Grecia es uno de los eslabones más débiles de una Europa incomparablemente más rica que el resto del planeta, pero donde, precisamente por ello, una torcedura de las expectativas de bienestar puede causar el estallido social de estos últimos días. Se trata de una protesta protagonizada, según los testigos de mayor confianza, por jóvenes de respetable procedencia, que deberían estar próximos a integrarse en el mercado de trabajo y no saben cómo hacerlo, y de los que precariamente ya lo están, y se sienten profundamente insatisfechos por ello. Los setecientoseuristas.
No figuran en sus filas los inmigrantes, a pesar de que un quinto de la fuerza de trabajo lo constituyen extranjeros recientemente llegados al país, ni sus hijos, como en la revuelta de la banlieue francesa, que reclaman sus derechos nacionales a parte entera. El fenómeno carece en Grecia -como en España- de la solera suficiente para que haya una segunda o tercera generación de proto-marginados. Es una revuelta de los que se consideran propietarios del país, a los que nadie, sin embargo, ha informado de que con la globalización -y aún más, con la crisis- ya nadie es propietario de nada, y de que los empleos se deslocalizan al mejor postor. Es, por ello, también una jacquerie de antiguo régimen, de quienes creen en su derecho a ocupar una confortable casilla en la sociedad.
A esa situación europea, sobre la que gravitan factores externos y comunes a otros países de la UE, se suman elementos específicos de Grecia, al que se ha llamado "el país de la democracia que nunca creció"; el que, tras la conflagración mundial, sufrió en 1945 una guerra civil entre derechas e izquierdas, muchos de los primeros, colaboracionistas, y de los segundos, resistentes a la ocupación alemana; que ha desarrollado una democracia tan frágil que, en 1967, la disputa por Chipre con Turquía fraguó en golpe militar; que al restablecimiento de la democracia en 1974 chapoteaba entre la corrupción y el despilfarro; que organizó unos Juegos Olímpicos en los que se enterraron 10.000 millones de euros para crear una apariencia de modernidad, pero que fueron también combustible para el megafraude; y que está hoy gobernado por el partido de la derecha, Nueva Democracia, que dirige Kostas Karamanlis, vencedor en las elecciones en 2004, tras 20 años de inepto Gobierno socialista, y ganó de nuevo en 2007, pero con sólo un escaño de mayoría, y que es largamente inoperante en la lucha contra una corrupción, que había prometido erradicar.

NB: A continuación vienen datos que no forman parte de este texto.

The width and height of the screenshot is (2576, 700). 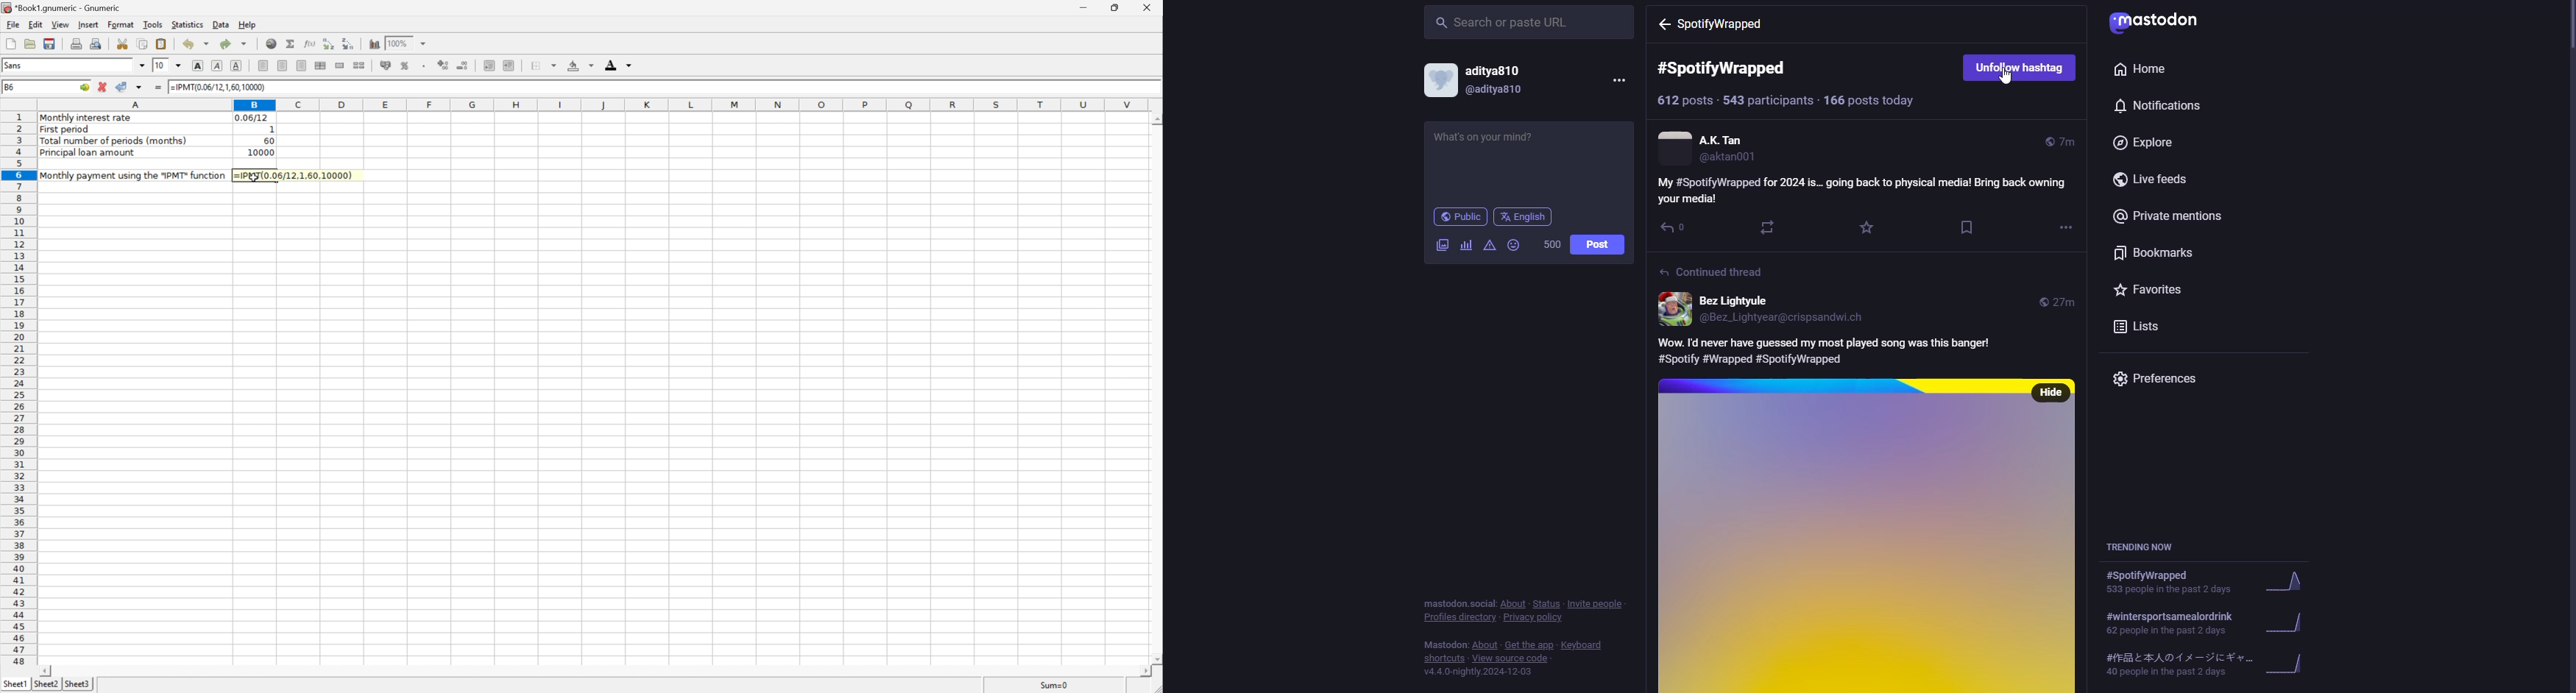 I want to click on 100%, so click(x=397, y=43).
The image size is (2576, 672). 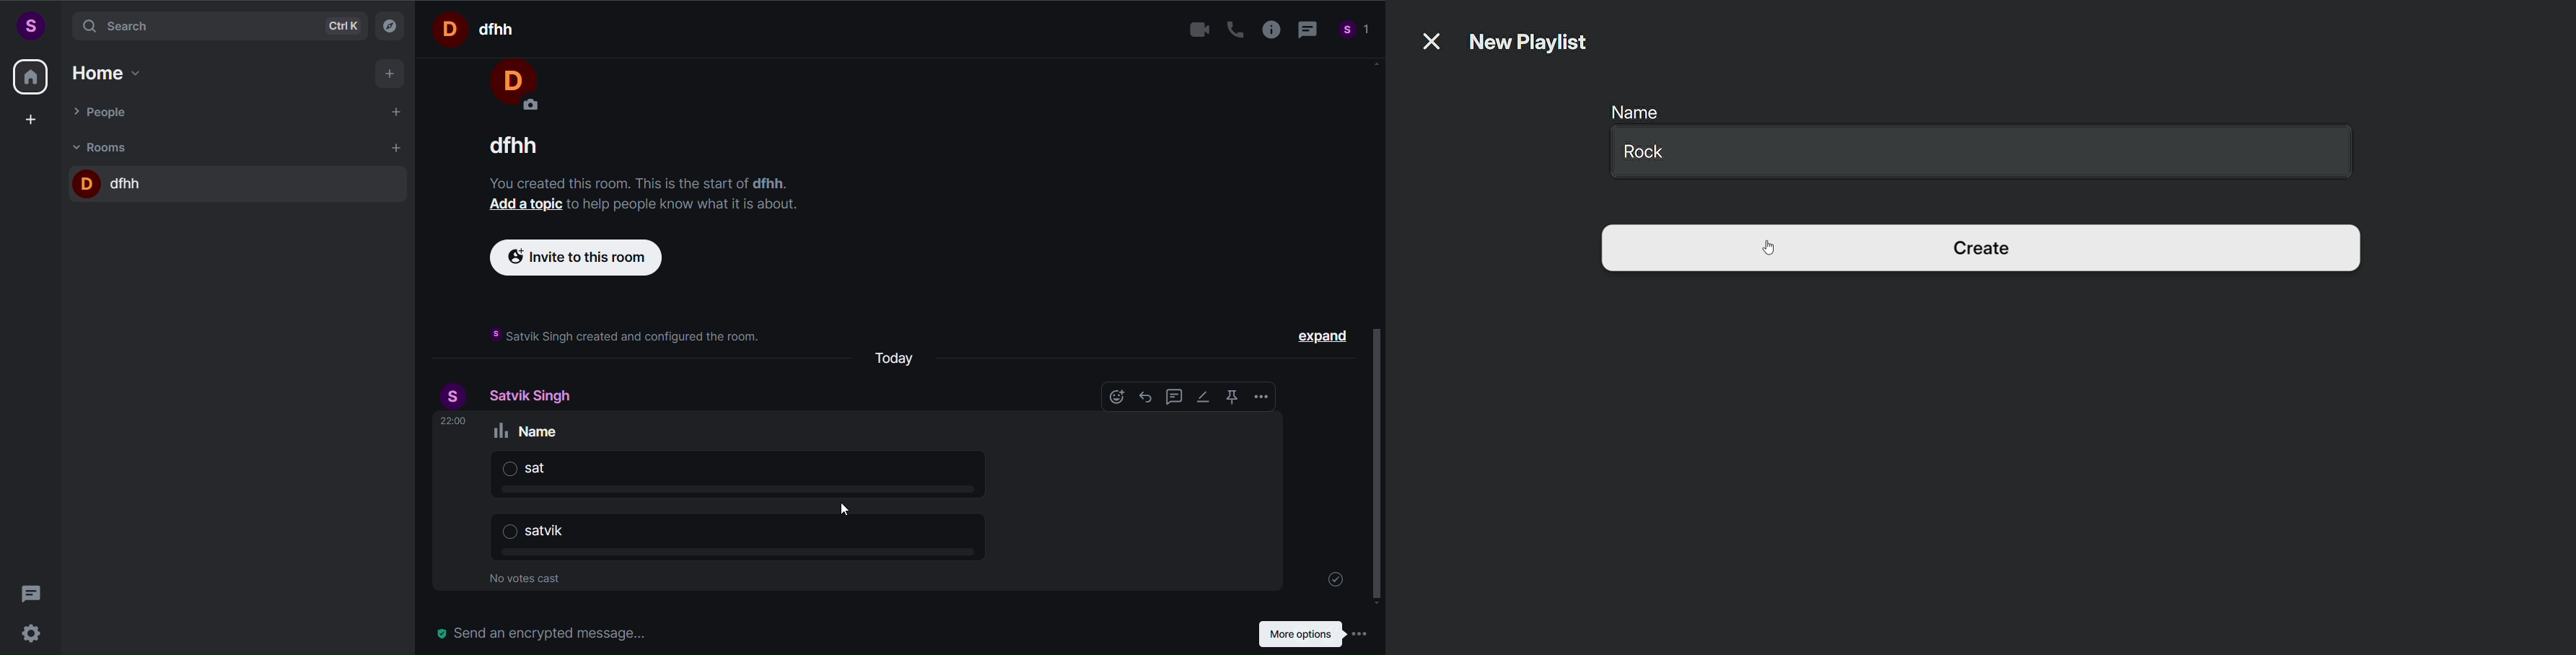 I want to click on user, so click(x=456, y=396).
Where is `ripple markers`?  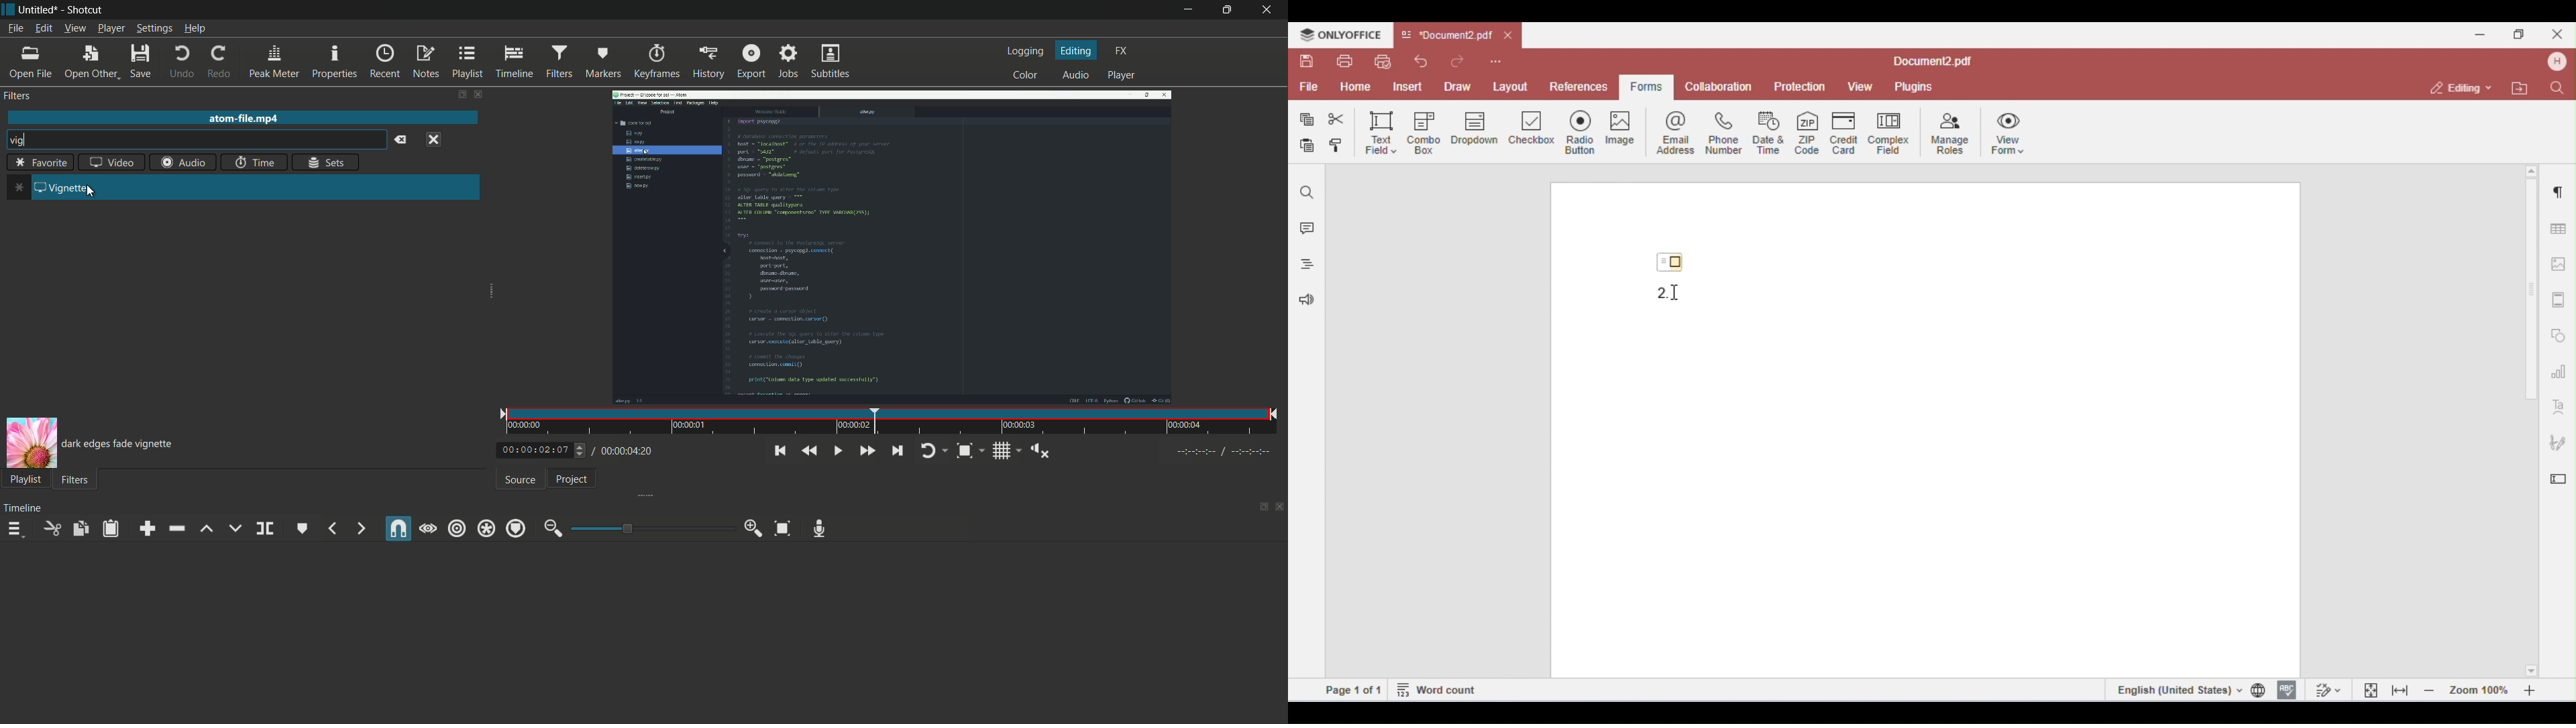 ripple markers is located at coordinates (516, 528).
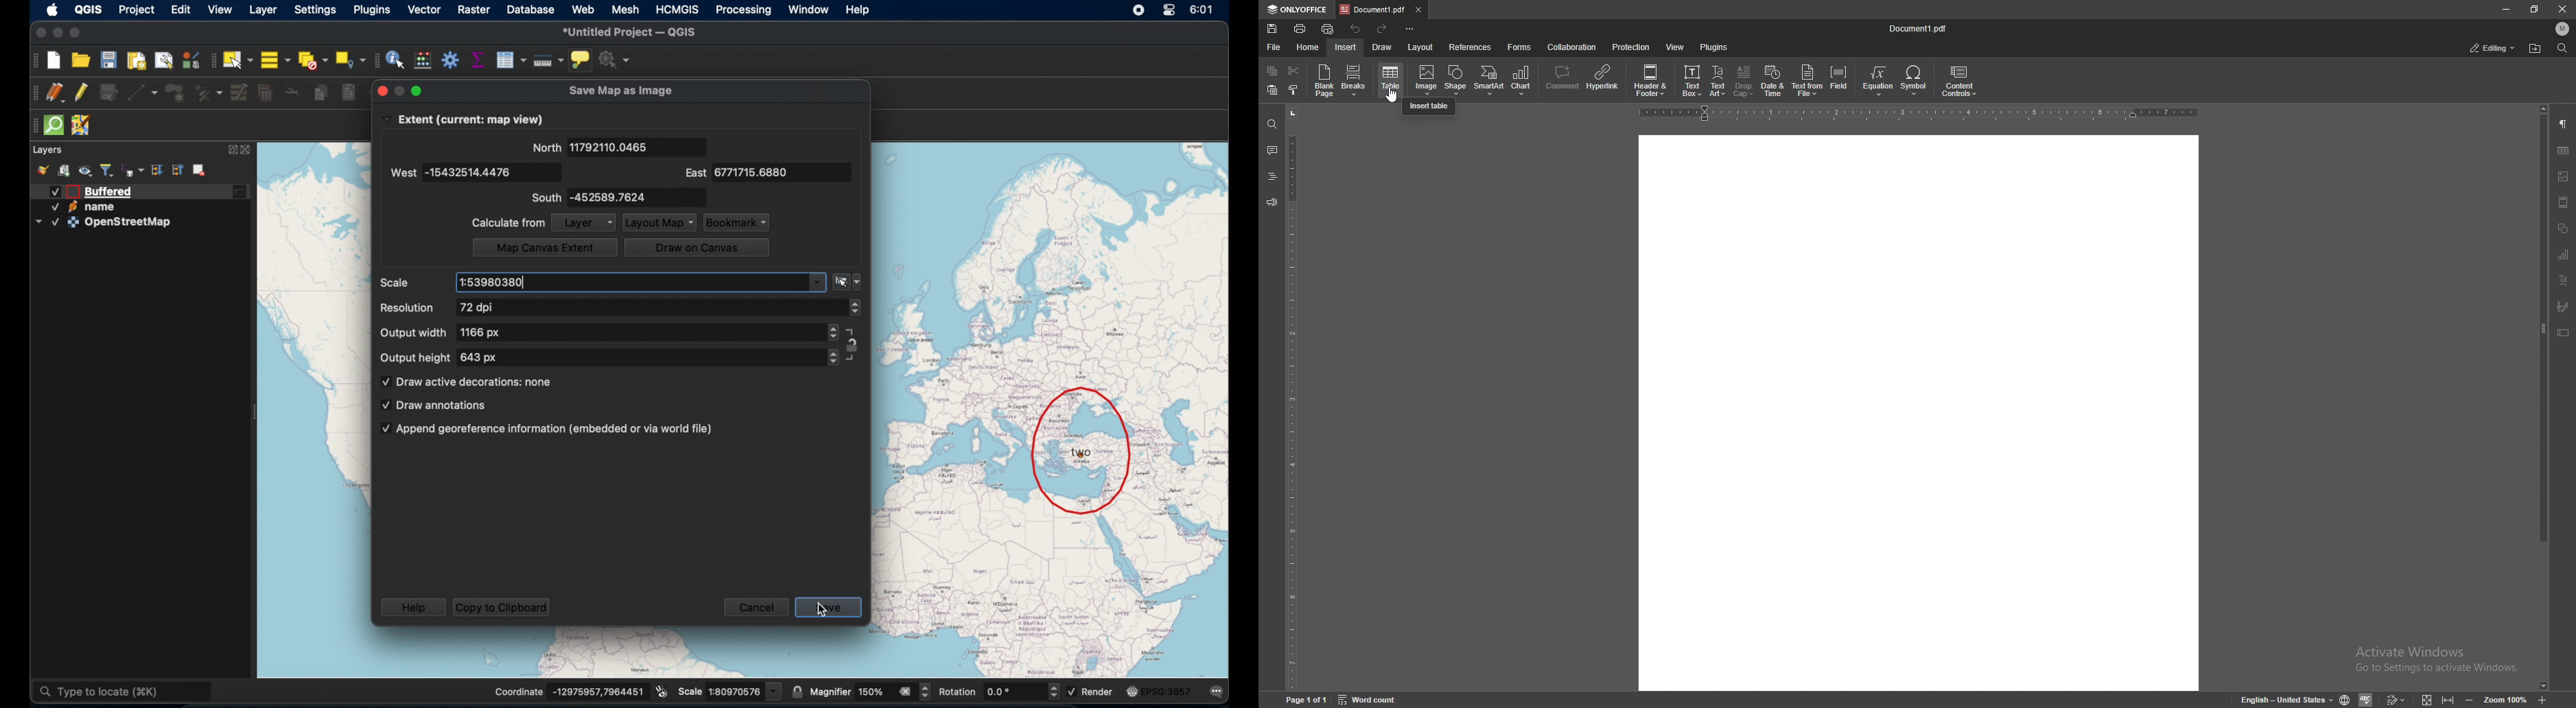  What do you see at coordinates (1382, 30) in the screenshot?
I see `redo` at bounding box center [1382, 30].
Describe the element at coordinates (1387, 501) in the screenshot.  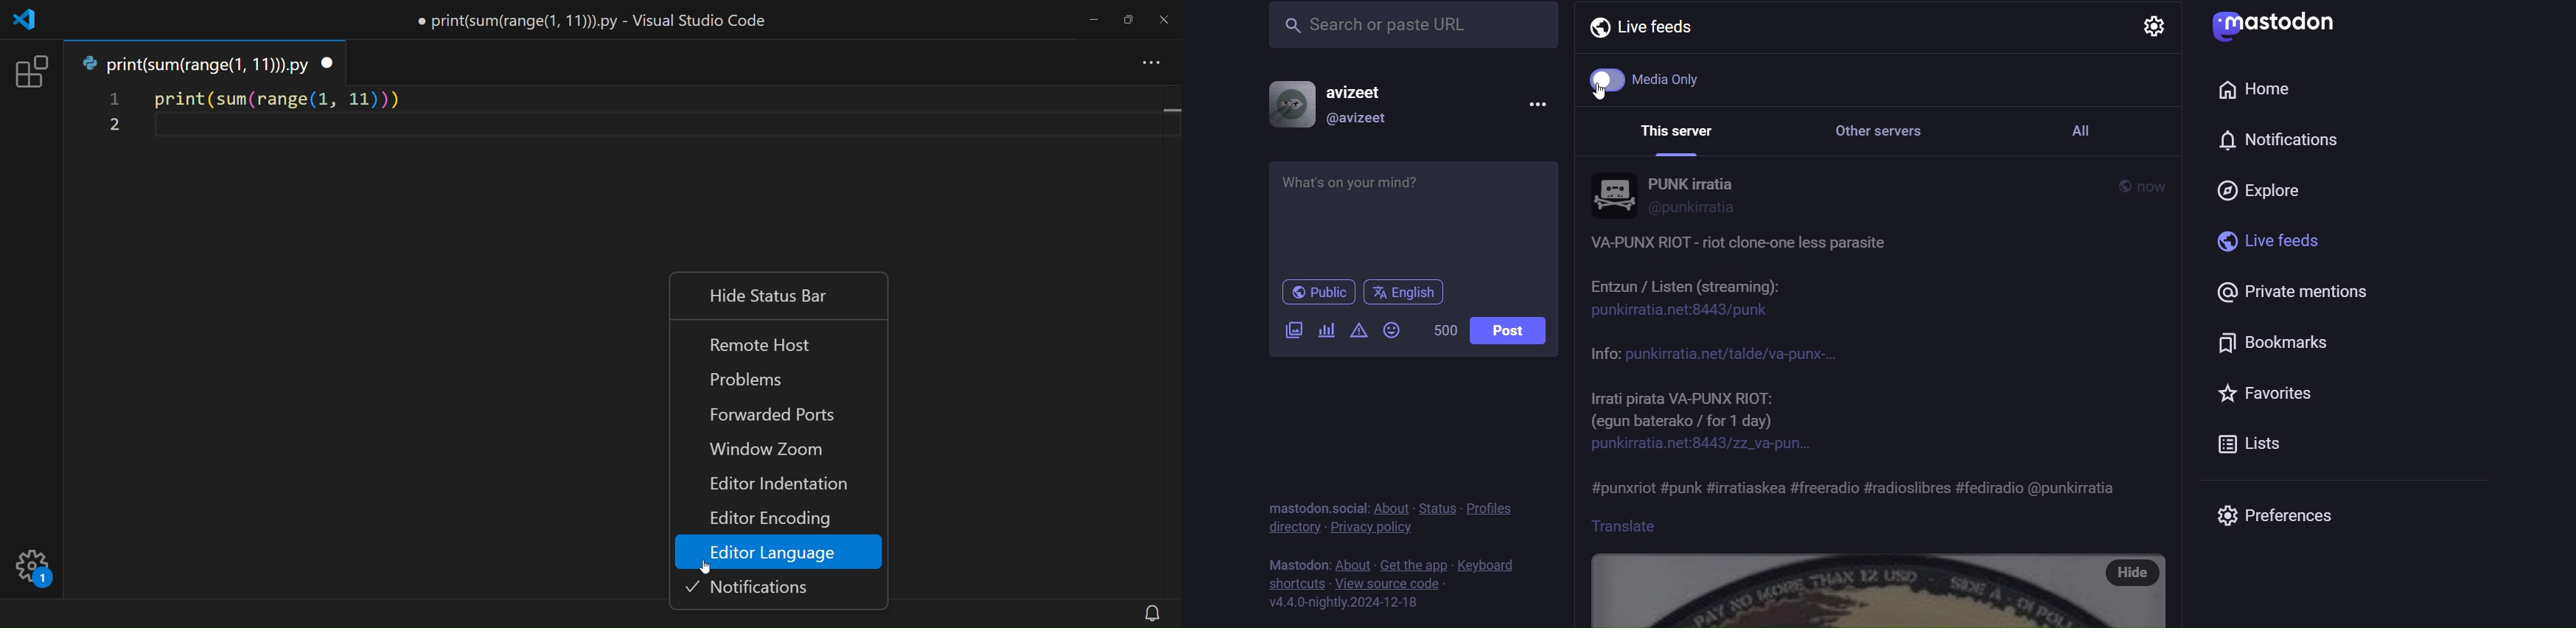
I see `about` at that location.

Pero todo ese caldo de cultivo nacional, fermenta con la crisis económica y un difuso malestar europeo; lo que en Francia llaman le malaise; en Gran Bretaña, nada, porque no les molesta; y en España, pasar de todo. Desde el ingreso de Europa del Este en la UE, tan legítimo como inevitable, hay un perceptible decaimiento del euroentusiamo, doblado por un gripage de las instituciones, convertidas, como dice el ministro español de Exteriores, Miguel Ángel Moratinos, en "fábrica de consensos"; tantos, que sus aspiraciones son cada día más limitadas, hasta expresarse como el menor común denominador de todas las frustraciones, y adoptar la forma de referendos que hay que repetir aquí y allá, porque todos tienen su opting out pensado para que la comunidad le haga una rebaja.
Esa Europa, que pese a todo es la mejor que tenemos y de la que no hay que desesperar, se encarna en la conmoción que hoy vive Grecia, porque es uno de los países donde están peor soldados los flejes del futuro. Los sublevados no son por ello enemigos de Europa, sino que seguramente su protesta se debe a que exigen mucha más de la que hay, pero sí escenifican un cansancio de todo el continente, aunque la causa formal del tumulto haya sido la muerte de un niño de 15 años a disparos de la fuerza pública. ¿Puede alguien asegurar que el desmán griego carece de elementos de atracción simpática en otras latitudes? Señalar es muy feo.